当然、学習者機1台あたりの画面は小さいので、細かな表示は無理である。そこで4色の色で自分の考えを表示する簡易アンケートのコンテンツを作成した。
(2)自作コンテンツについて
htmlで作成した。仕掛けは非常にシンプルで、ボタンをクリックすると、背景が赤・黄・青・緑のページにとぶリンクがある。他には背景を白に戻すボタンがあるだけである。4択(白も合わせると5択)の簡易アンケートとして使うことを前提としているが、集計機能など全くない【図1】。
おまけとして「○」「×」が表示されるページにとぶ機能もつけた。これで○×クイズがすぐにできる【図2】。
4.操作に慣れるために○×クイズ
転校生が来た日、急遽学活の時間を使って「大徳小○×クイズ」を行った。
問題を出し、思う答えのボタンを押させた後、「○」「×」両者から理由や自信の度合いなどを言わせた。他の児童の理由を聞いて、自分の考えを変える児童や周りの反応を見て変える児童もいたが、全て認めた。その後正解を発表。合っても違っても大いに盛り上がり白熱した「話す・聞く」時間となった。
5.国語科「何に見えるかな」での実践
2年生の国語科の「話す・聞く」の単元である。ある形が何に見えるか、思いついたことを話したり質問をしたりして話し合うことをめあてとする。
(1)マインドマップで想像を拡げる
思いついたことをさらに詳しくするためにマインドマップを用いてみた。教科書の矢印の形から思いついたことをできるだけたくさん書き、その言葉をいくつかつないで、よりおもしろいものにしていく。
例)海の深いところで道案内しているイカ
- イカの形の宇宙人の家で、空を飛ぶ
- 宇宙を飛び回るロケットみたいなコマ
- 回して数を決めるルーレットの針
- 1回回したら1年もどるタイムマシンの針
- モモンガが翼を拡げて飛んでいる
- 空がきれいだと矢印みたいに教えている家
- キノコの形の鉛筆
など、おもしろい見方ができていた。
(2)コンピュータ教室で発表会の流れ
聞く側の色の3択は
赤…なるほど、おもしろい
黄…まあまあわかる
青…あまりおもしろくない
この3つに加えて
緑…よくわからない、聞こえなかった
『SKYMENU Pro』で教員機から全学習者機に自作コンテンツを送り、発表の前に全員白にして一人ずつ発表した【図3】。

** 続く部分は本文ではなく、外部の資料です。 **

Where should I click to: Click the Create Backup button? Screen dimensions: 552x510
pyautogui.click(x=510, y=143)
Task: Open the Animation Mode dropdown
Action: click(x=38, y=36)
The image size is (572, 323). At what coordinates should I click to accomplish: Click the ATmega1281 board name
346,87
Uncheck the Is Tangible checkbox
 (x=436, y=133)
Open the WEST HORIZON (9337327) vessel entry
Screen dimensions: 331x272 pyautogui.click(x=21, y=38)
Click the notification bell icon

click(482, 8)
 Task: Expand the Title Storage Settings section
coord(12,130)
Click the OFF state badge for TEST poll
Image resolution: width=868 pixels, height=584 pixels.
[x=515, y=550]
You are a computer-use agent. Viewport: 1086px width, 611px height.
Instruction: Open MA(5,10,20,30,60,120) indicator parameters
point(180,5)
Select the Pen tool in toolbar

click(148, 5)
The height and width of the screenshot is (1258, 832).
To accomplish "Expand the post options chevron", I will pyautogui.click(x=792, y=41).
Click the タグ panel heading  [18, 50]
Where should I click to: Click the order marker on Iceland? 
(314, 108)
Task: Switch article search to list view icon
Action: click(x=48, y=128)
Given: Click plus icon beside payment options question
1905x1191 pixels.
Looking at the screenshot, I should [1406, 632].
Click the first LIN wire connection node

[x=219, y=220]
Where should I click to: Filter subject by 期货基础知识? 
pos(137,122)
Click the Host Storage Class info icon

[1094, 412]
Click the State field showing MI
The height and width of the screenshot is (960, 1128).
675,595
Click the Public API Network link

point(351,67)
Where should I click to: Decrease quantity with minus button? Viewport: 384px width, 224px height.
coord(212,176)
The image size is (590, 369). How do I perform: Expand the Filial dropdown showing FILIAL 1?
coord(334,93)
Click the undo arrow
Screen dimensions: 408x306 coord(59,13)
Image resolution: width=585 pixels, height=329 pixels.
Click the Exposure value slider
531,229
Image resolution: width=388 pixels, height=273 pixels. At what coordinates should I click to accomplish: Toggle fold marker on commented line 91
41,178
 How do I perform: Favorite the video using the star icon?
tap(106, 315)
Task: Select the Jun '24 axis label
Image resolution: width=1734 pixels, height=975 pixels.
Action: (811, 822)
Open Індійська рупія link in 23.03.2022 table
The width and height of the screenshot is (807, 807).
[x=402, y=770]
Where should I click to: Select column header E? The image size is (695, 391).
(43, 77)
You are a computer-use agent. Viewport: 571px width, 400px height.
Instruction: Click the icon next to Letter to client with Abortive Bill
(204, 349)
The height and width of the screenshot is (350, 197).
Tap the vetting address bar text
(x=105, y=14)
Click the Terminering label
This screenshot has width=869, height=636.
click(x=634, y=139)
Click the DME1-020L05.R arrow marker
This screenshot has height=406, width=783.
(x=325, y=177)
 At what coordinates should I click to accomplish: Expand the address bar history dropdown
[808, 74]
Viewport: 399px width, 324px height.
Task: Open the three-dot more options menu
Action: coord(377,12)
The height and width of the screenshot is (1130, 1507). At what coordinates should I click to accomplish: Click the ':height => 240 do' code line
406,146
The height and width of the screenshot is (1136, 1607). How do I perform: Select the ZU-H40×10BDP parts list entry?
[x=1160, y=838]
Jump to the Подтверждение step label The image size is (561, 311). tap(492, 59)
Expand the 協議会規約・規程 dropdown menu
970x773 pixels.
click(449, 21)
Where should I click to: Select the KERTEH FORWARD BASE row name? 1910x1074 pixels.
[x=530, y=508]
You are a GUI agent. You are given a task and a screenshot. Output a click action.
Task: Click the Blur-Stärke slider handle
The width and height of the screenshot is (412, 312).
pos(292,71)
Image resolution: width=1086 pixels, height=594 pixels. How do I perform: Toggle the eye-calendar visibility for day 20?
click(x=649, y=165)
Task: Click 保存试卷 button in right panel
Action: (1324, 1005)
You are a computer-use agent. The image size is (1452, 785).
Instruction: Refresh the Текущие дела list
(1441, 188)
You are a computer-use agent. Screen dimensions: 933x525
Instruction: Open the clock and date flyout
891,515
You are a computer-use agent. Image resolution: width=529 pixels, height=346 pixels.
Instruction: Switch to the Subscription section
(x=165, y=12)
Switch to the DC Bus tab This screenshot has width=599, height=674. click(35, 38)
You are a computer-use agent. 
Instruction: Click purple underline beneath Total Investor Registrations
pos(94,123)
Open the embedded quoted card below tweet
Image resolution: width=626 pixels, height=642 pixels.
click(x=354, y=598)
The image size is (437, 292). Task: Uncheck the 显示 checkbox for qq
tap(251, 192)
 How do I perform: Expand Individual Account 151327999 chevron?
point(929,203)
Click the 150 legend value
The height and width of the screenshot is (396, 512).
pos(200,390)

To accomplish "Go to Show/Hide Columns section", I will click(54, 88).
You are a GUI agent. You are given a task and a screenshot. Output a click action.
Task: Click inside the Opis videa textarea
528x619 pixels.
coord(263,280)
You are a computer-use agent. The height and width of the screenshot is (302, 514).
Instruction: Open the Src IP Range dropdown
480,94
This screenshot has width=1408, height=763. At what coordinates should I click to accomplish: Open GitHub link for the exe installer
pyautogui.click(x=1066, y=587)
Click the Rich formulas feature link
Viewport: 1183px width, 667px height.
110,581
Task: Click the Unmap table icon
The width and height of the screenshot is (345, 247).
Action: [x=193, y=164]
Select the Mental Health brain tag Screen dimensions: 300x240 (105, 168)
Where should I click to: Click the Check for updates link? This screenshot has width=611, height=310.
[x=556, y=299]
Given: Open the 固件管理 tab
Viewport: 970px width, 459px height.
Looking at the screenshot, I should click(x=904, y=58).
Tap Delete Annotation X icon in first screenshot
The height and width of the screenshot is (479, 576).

初めは、発表を聞いてから全員が色を選択し終わるまでスクリーン画面を伏せていたのだが、時間がかかるので、全てオープンで発表の最中から色を選ぶようにした。発表の後に質問タイムをとり、その受け答えから考えを変えても良しとした。赤色に変わる場合もあり、青色に変わる場合もあった。
(3)たくさん赤い色をもらおう
出そろったら赤い色をみんなで数える。やはり詳しく言えない児童の評価は高くない。また、あまりにも想像力をはたらかせすぎたものも低い傾向があった。みんながよく知っているもので、ひとひねりした見方をした児童には高い評価が下されるようだった【図4】。
(4)声が小さくて聞こえにくい時には
声が小さかった発表には容赦なく緑色である。しかし、スクリーンを見て自分で何度も言い直すことができる。「もう一度言ってください」と言われなくてもほとんどの児童が自分で声の大きさを調節して言うことができた。それでも聞こえない児童には他の児童からアドバイスがとんだ。
主なアドバイスは
「もっとしっかり立って言った方がいいと思います」
「スクリーンを見ないでこっちを向いて言った方がいいと思います」
「休み時間みたいに大きな声を出して」
「姿勢が悪いからダメねんて」
「もっと自信を持って言えばいい」
などであった。
6.事後のアンケート
事後のアンケートは30人から回収した。
なお表3、表5の項目はこちらで用意した。表7は自由筆記である。
7.考察
事後のアンケートから見るとこの相互評価の方法に対して、多くの児童がおもしろいと感じているので、総じて良かったと言える。
(1)普段よりよく聞けた
表1より、半数の児童が普段の発表より一生懸命聞けたとしているのは良かった。
自分の発表以外は聞く側なのだが、必ず色を決めなければならず、聞く方は大変だったと思う。普段から油断して聞き逃してしまう児童が多いのでなおさらである。聞かざるを得ない状況に追い込んだことは確かだが、それが持続したことから聞く意識は高まっていたと言って良いだろう。
(2)聞こえにくいときに役に立つ
表2より、「聞こえなかったときにすぐ伝えられる」ことに良さを感じている児童が半数だった。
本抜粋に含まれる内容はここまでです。